Antwerp's Metro links Groenplaats in the city center via Centraal Station to the terminus at Plantin in the Jewish Quarter. Several tram routes make their way around the narrow streets of the inner city through which also pass all bus services bar one (No. 9 via the Minderbroederrui). Buses Nos. 6 and 34 run from the Scheldt embankment to the districts south of the city center. Groenplaats is the main city center tram stop. Most bus lines call at Franklin D. Rooseveltplein, not far from Centraal Station. The inner city area can easily be explored on foot without the need for any form of transport.
St James' Church
The Port of Antwerp is second only to Rotterdam among the major seaports of Europe, fully justifying its claim to be one of the largest in the world. The harbor installations alone cover an area of more than 10,000ha/25,000 acres, with a further 3,400ha/9,300 acres of land in industrial use. A total of 124km/77miles of wharves provide berthing for sea-going ships and inland craft, while 387 quayside cranes, 12 floating cranes,19 loading gantries and 20 container hoists handle their cargoes. Access to the harbor basins from the Scheldt is via six sea-locks on the east bank and one on the west, among the former being the 500 x 57m/1640 x 187ft Zandvlietsluis (cubic capacity 613,000cu.m/733,150cu.yd) and the Berendrechtsluis (765,000cu.m/914,940cu.yd), the largest lock in the world, opened in 1989.

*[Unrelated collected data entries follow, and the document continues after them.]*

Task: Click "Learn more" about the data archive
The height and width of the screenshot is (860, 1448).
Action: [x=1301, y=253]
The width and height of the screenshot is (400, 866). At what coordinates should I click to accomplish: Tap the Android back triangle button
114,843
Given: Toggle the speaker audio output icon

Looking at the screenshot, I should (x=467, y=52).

Approximately 20,000 vessels from 70 nations enter the port each year carrying between them some 95.4million tons of freight (1989), mainly oil, foodstuffs, raw materials for the chemical industry, mineral ore and manufactured goods such as vehicles. There are 300ha/740 acres of covered storage, including grain silos with a total capacity of 238,000 tons. Storage tanks with a combined capacity in excess of 10million cu.m/350million cu.ft hold the oil and oil-based products (about 28million tons annually) which together make up a significant proportion of the goods brought into the port for onward shipment. In recent years the container handling facilities have been steadily enlarged. Efficient modern industries, mainly petrochemicals, metal (motor car assembly) and food processing, have grown up on sites around the port.

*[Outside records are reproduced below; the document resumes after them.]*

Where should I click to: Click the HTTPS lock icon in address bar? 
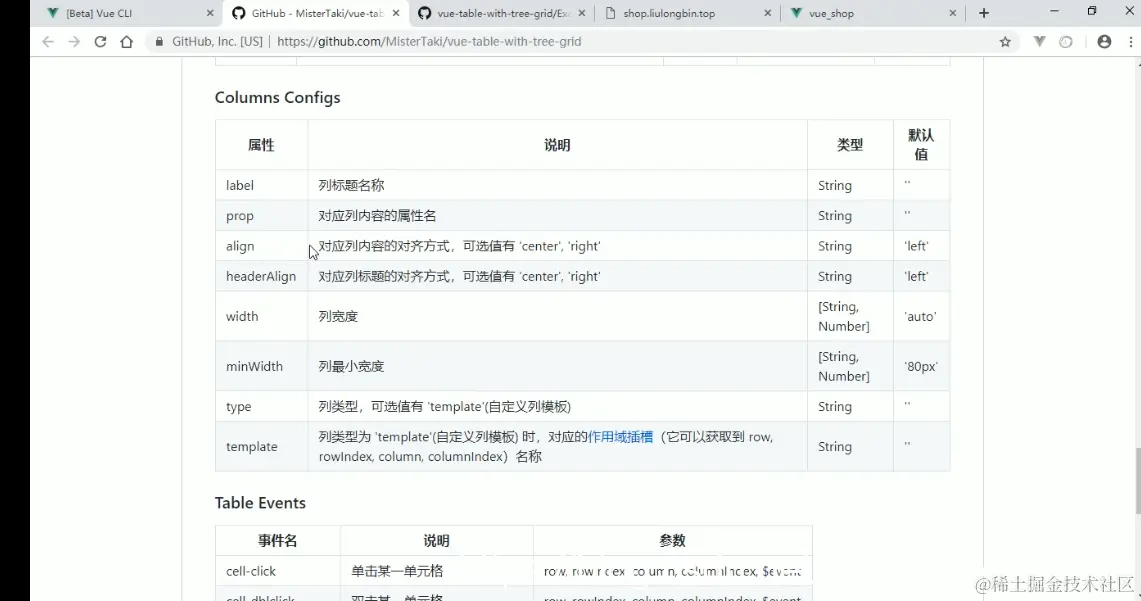click(160, 41)
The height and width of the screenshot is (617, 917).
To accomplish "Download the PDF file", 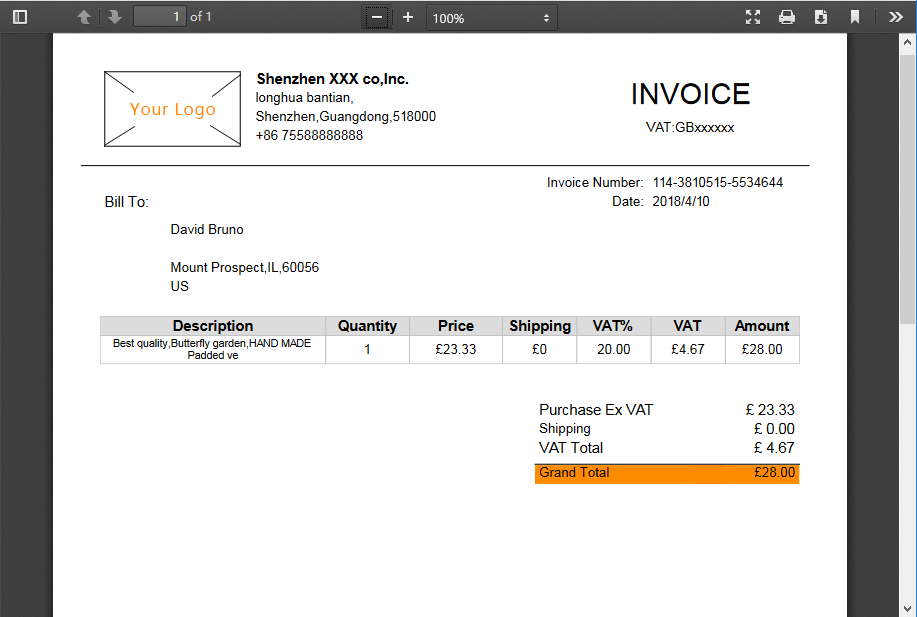I will [x=821, y=17].
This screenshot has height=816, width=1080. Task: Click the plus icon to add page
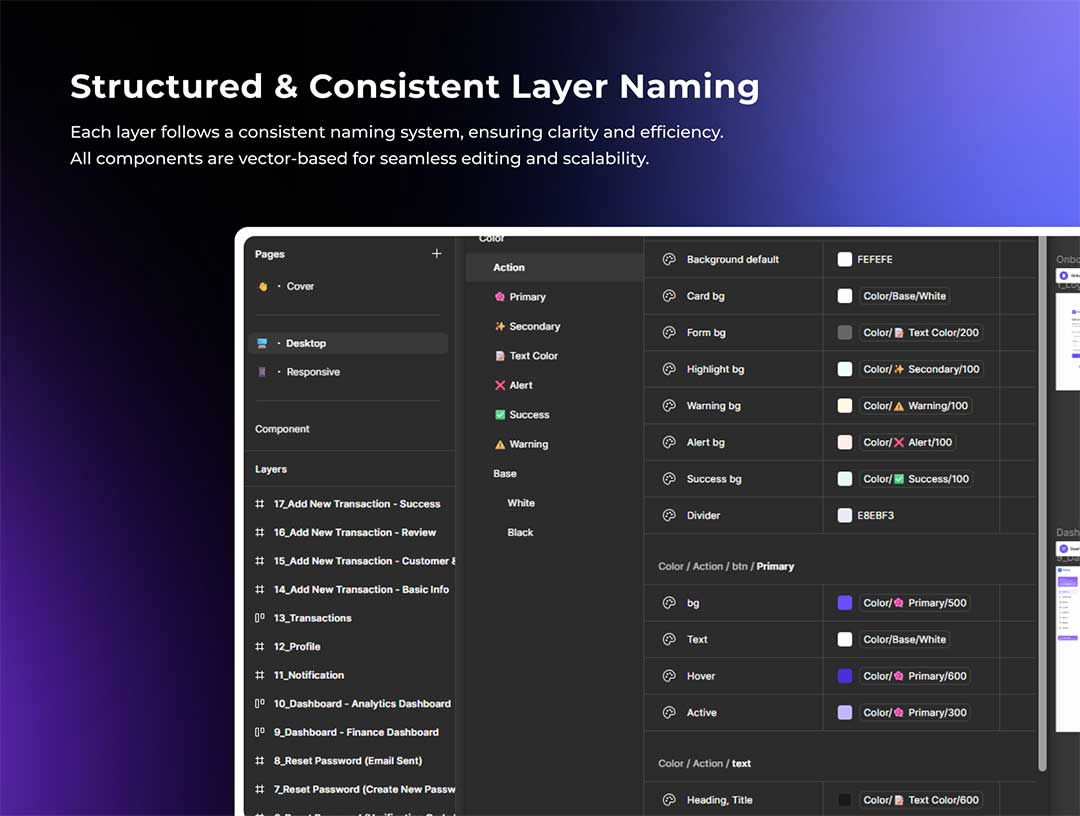(x=436, y=254)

A flourishing port from the late Middle Ages onwards, Antwerp's earliest harbor installations were built on the city's old waterfront along the Scheldt. The first docks, the Bonapartedok and Willemsdok, were constructed during the period of French occupation, largely for military purposes. Commercially speaking it was only after 1863, when Belgium bought back from the Dutch the right to levy dues on shipping in the Scheldt, that the port took on a new lease of life.

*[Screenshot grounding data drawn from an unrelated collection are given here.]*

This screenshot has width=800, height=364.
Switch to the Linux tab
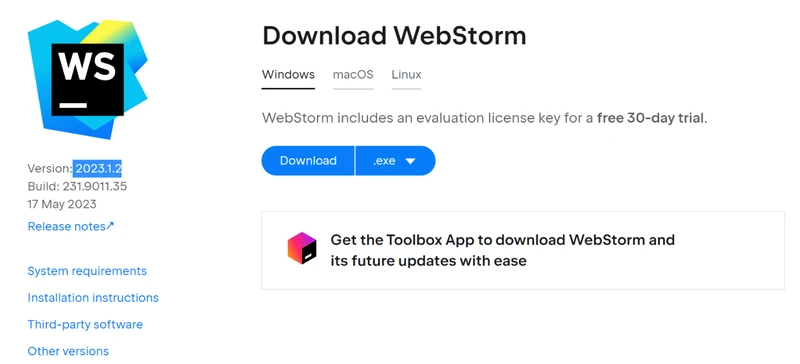point(407,75)
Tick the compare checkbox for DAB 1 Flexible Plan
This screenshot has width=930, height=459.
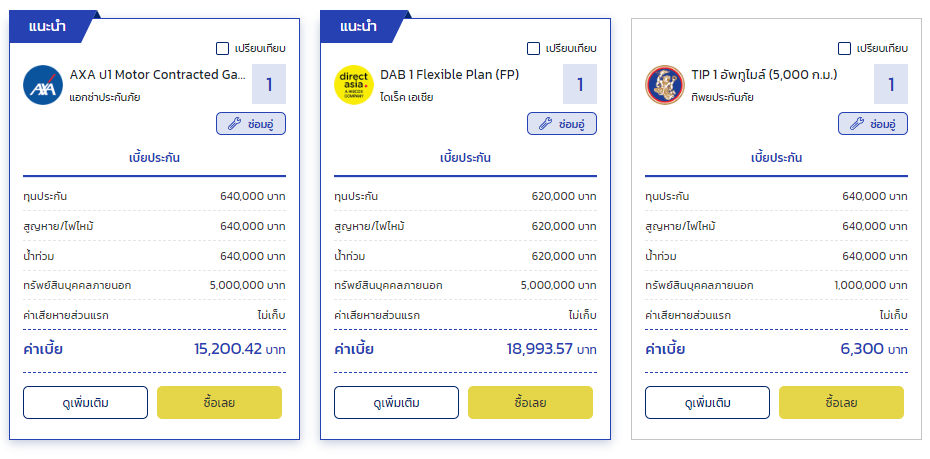[x=533, y=48]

Since that time the facilities have been developed systematically and with great success. The initial stage of expansion was accomplished in 1913 with the completion of eighteen docks for sea-going ships and seven for barges. Following the First World War priority was given to improving the storage and loading facilities of the existing port, but in 1956 a huge building program was embarked upon, bringing the Haven to its present size. The Churchilldok and the 10km/6mile long Kanaaldok, through which the port is linked to Rotterdam via the Scheldt-Rhine Canal, were among the projects completed at this time. The process of expansion and development is still continuing, concentrated now around Kallo on the river's west bank. Four docks and the Sluis van Kallo are already in operation.